Health officials cautioned more research is needed, but the new travel restrictions highlight how quickly countries can limit travel as new variants are detected. The fast-spreading delta variant of the virus earlier this year drove down travel demand and prompted some companies to delay employees’ return to the office.
Airlines and aircraft manufacturers like Boeing have been upbeat about a rebound in travel demand, particularly from a recent drop in cases and after the U.S. lifted entry restrictions earlier this month.
Travel and aerospace shares fell more than the broader market on Friday but several pared earlier losses. Boeing shares dropped 5.4% to $199.21 during an abbreviated, post-holiday session.
Delta Air Lines and United Airlines are the only U.S. carriers with nonstop service scheduled to and from South Africa next month. United lost 9.6% to close at $42.26, while Delta fell 8.3% to $36.38. American Airlines dropped 8.8% to $17.75. Hotel giant Hilton dropped 6.3% to $136.21, while Marriottended down 6.5% at $147.44.

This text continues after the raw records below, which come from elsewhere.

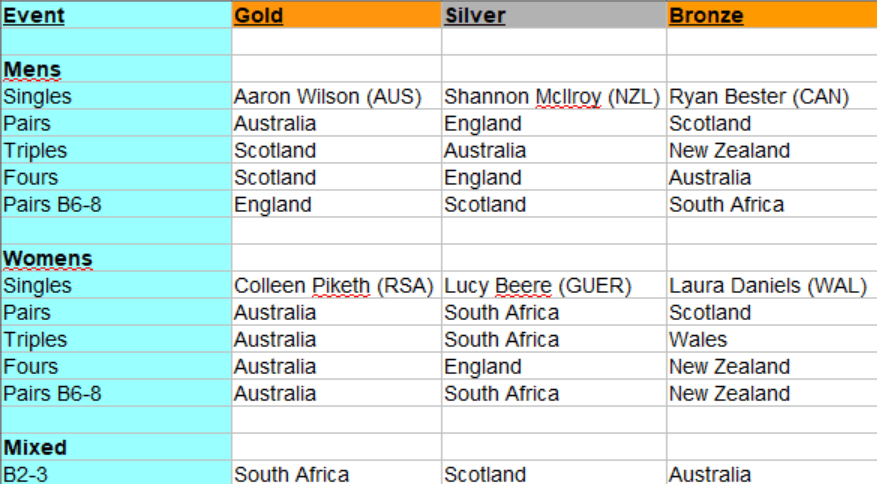Click the Lucy Beere (GUER) cell

[538, 286]
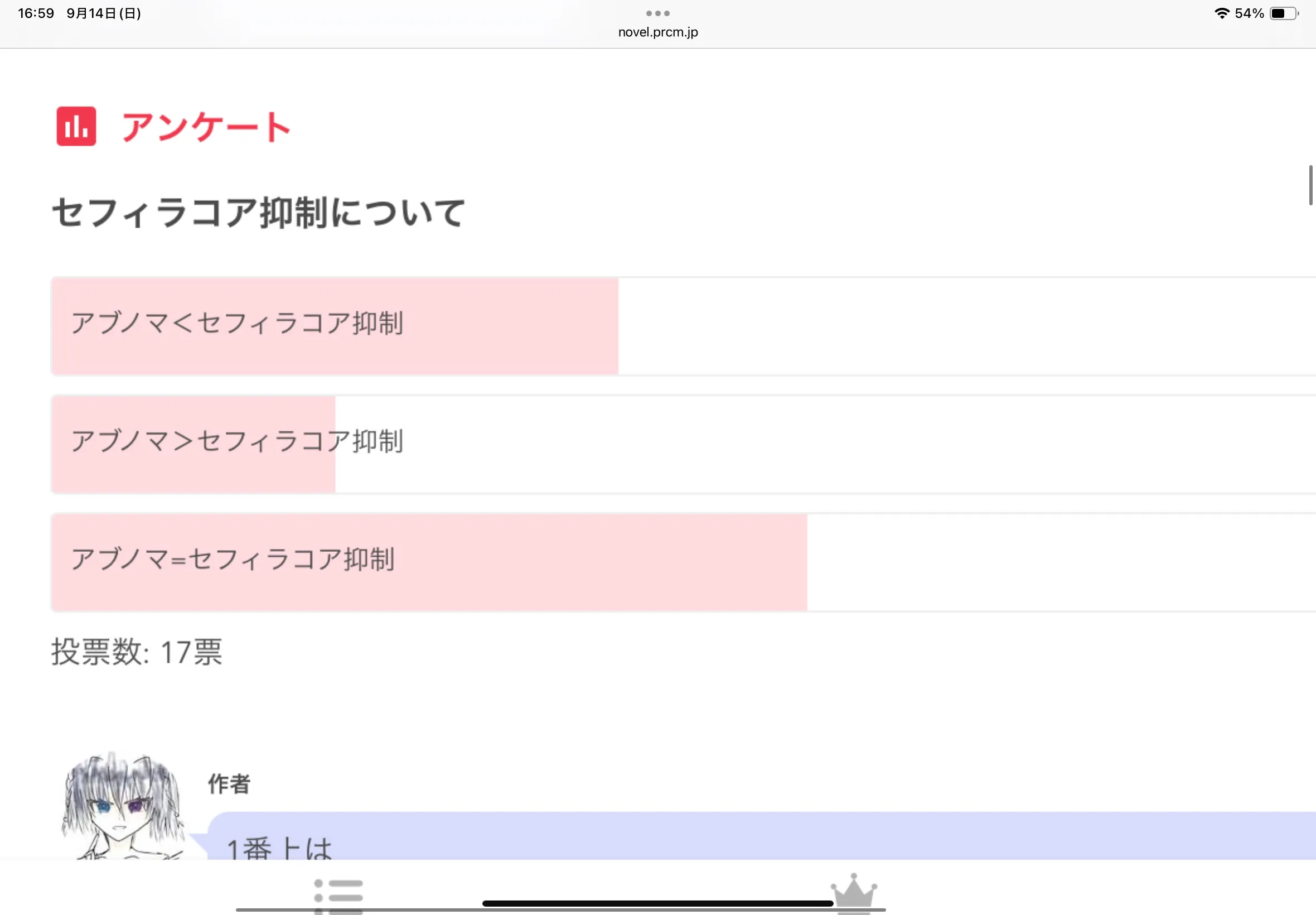This screenshot has height=915, width=1316.
Task: Tap the Wi-Fi status icon
Action: (1221, 13)
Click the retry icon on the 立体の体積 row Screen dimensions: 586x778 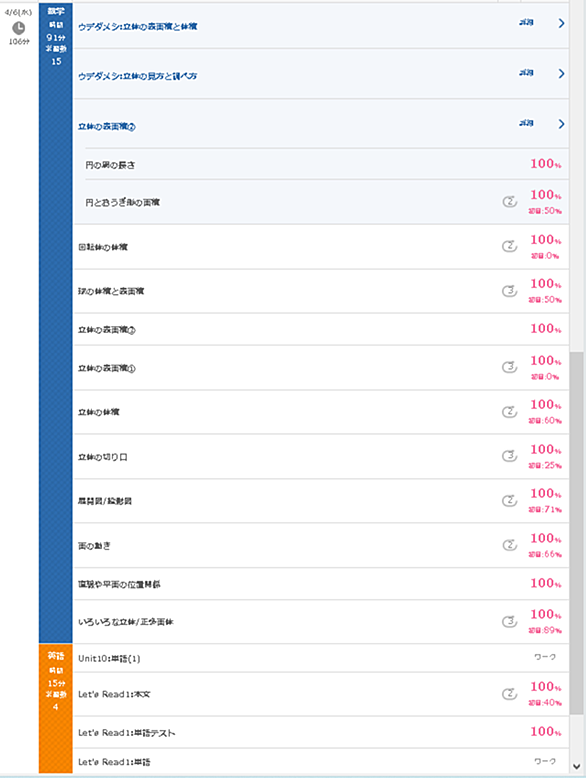(510, 412)
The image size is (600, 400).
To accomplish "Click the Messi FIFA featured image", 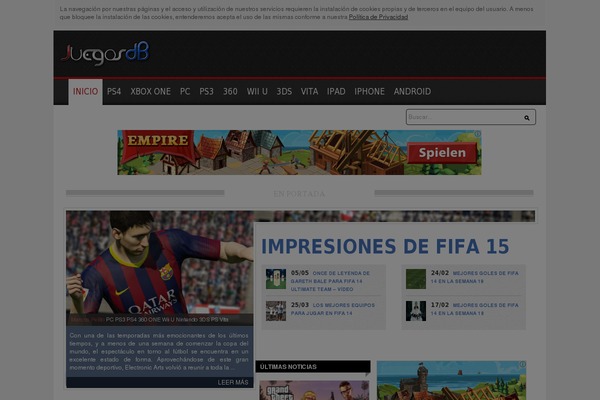I will (x=160, y=265).
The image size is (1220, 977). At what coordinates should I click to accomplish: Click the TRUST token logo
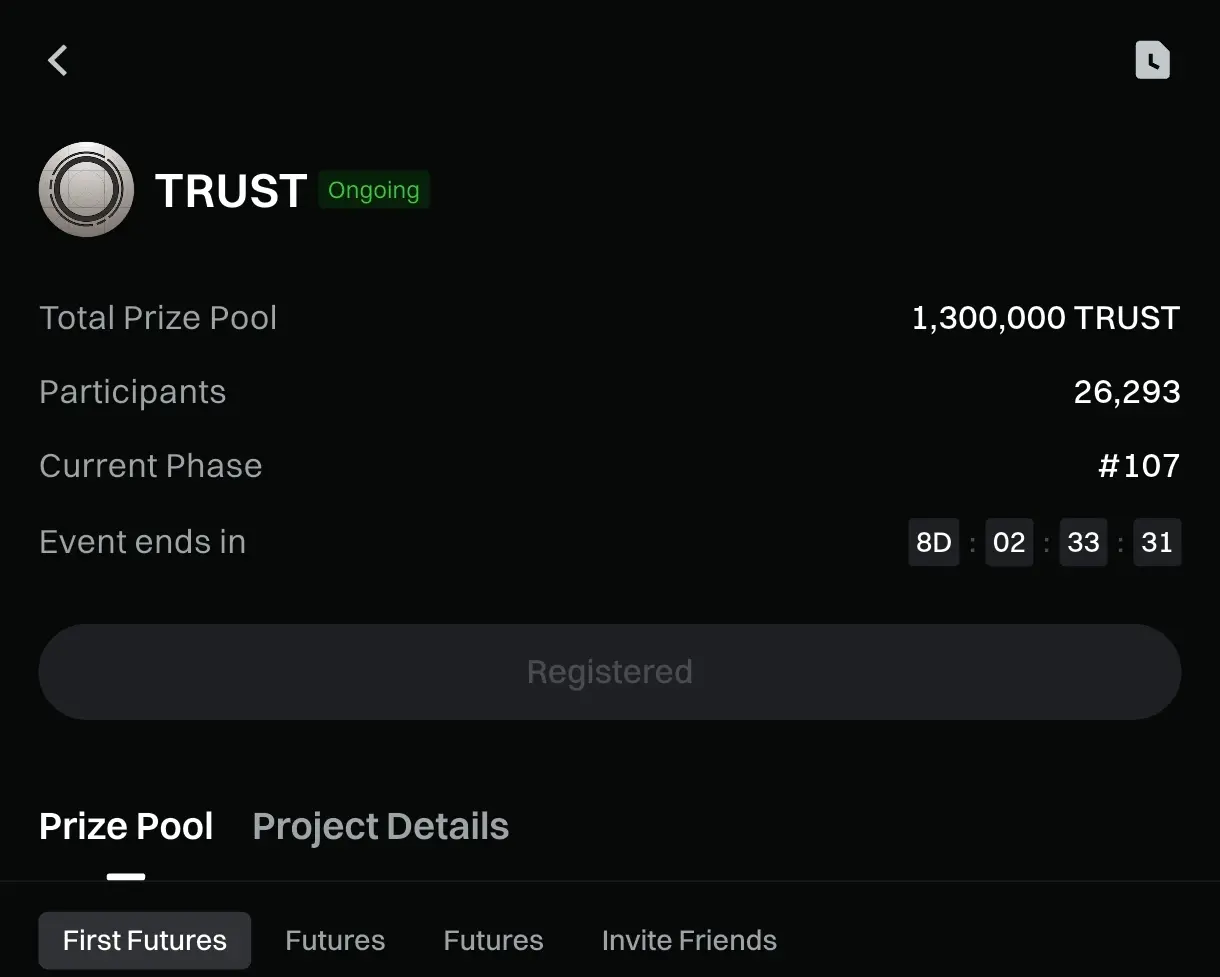(86, 190)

There are 122 flights between the U.S. and South Africa scheduled for December, according to aviation consulting firm Cirium. United, which has the most scheduled service with 87 flights, is set to resume nonstop flights between its Newark, New Jersey, hub and Cape Town next month. A spokeswoman said no changes are currently planned.
Delta has 35 scheduled flights between the U.S. and South Africa in December. “Delta will continue to work closely with our government partners to evaluate any changes to U.S. policy,” the airline said in a statement.
British Airways will operate 214 flights between London and South Africa next month, while Virgin Atlantic will operate 75, according to Cirium.
“Following the latest announcement from the Health Secretary we’re working through plans for our customers and colleagues currently in South Africa and those due to travel from the UK in the coming days,” British Airways, an American Airlines partner, said in a statement. The carrier said it would contact customers affected by the changes.
Delta’s transatlantic partner Virgin Atlantic said it would cancel flights from Johannesburg from Friday to early Sunday because of the new U.K. rules.
On Nov. 8, the Biden administration lifted a broad pandemic travel ban on most non-citizens visiting from more than 30 countries, including the U.K., the EU, South Africa and Brazil.
Though domestic travel had largely recovered from early pandemic lockdowns, international travel remained a missing piece in airlines’ recovery.
On Wednesday, the day before Thanksgiving in the U.S. and generally one of the busiest travel days of the year, the Transportation Security Administration screened more than 2.3 million people. That was the most since February 2020, though still 12% below the same day in 2019.